Your assignment: Write the next part of the article below on switching between THC- and CBD-dominant cannabis strains to manage tolerance, starting after its final sentence.

Selected extract:
======
To summarize, here’s a quick rundown of the functional differences between THC and CBD:

  • THC works by binding to physical sites on receptor molecules in the central nervous system (CNS)
  • When we take too much THC, the CNS responds by making less and less receptors available
  • CBD works by stimulating the production and release of new receptors within the endocannabinoid system

As you can see, then, these two compounds are actually complementary to one another: when we overload the CNS with too much THC, we can switch to a CBD-dominant strain, which promotes the release of new CB receptors. Once the endocannabinoid system is “re-energized” with a fresh new load of receptors, we can then switch back to a THC strain and have a very efficient response to it.

How Do We Know When to Switch From THC to CBD-dominant strains?

Like the old Kenny Rogers song goes, we gotta “know when to hold ‘em, and know when to fold ‘em?” Unfortunately, though, this isn’t poker – with cannabis use, it’s slightly more complicated.

In general, the age old question is “how do we know when to switch from a THC-dominant strain to a CBD-dominant strain … or vice-versa?” And for that matter, how do we know how long or how much to use of each?

Simply put, there are no definitive answers to either one of these questions. Cycling between THC and CBD is a highly personal and individualistic process, and you really have to listen to your body and be keen on the changes and effects that are taking place within. For example, it may take one person four or six months to become tolerant to a certain THC-dominant strain, while it might take another person only two weeks to develop a tolerance to the same strain. This all comes down to individual biochemistry – we all respond differently to the use of substances, and we need to be able to listen to our bodies and respond to the changes that it’s asking for.

In a nutshell, though, you’ll want to try and detect the specific moment that you start becoming tolerant to a particular strain. As soon as you notice it taking more and more weed to produce the same effects, that’s the moment that you want to switch to the “other” cannabinoid (i.e. from a THC-dominant strain to a CBD-dominant strain, or vice-versa).

How Do I Know Whether My Weed is THC or CBD-Dominant?

weed tolerance

This is a good question, and unless you are buying your cannabis from a dispensary that prints the cannabinoid profiles out, you probably won’t know. (And we can bet that your “supplier” sure as hell isn’t going to know). That being said though, the majority of cannabis that you buy on the “street” will likely be a THC-dominant variety.
======
Given data:
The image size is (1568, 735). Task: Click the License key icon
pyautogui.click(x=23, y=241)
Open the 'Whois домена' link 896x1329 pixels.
======
Response area:
If you have access to a dispensary though (either medical or recreational), it is incredibly easy to find and pick between THC and CBD-dominant strains. For instance, you can medicate with a THC-dominant variety like Sour Diesel, which has upwards of 20% THC and less than 1% CBD, and then switch to a CBD-dominant strain like ACDC, which can have up to 24% CBD and less than 1% of CBD.

Of course, though, you certainly don’t have to make your switch this radical or drastic. Often, just a small shift in cannabinoid dominance will be enough to alter your endocannabinoid biochemistry to the point that you lower tolerance. For example, many people will switch from something like a 17% THC/4% CBD, to a 12% CBD/7% THC, and have great results. Again, it all comes down to your individual biochemistry, and being able to listen to your body and respond accordingly. Naturally, this comes with a great deal of time, patience, and singular focus.

And lastly, it’s incredibly important to mention that none of this should be taken as medical advice, or even as general recommendations. You need to keep in mind that the cannabis industry is still in its “medical infancy,” and thus there are almost no standardized guidelines with regard to dosing or cannabinoid profiling. You need to do your own research, and be aware that not everyone will have the same experiences or effects with different types of cannabis strains. Speak with a physician or healthcare professional whenever possible, and if you live in a medical state, make sure that you get set up with an official MMJ card so you’re able to take full advantage of every new developing resource.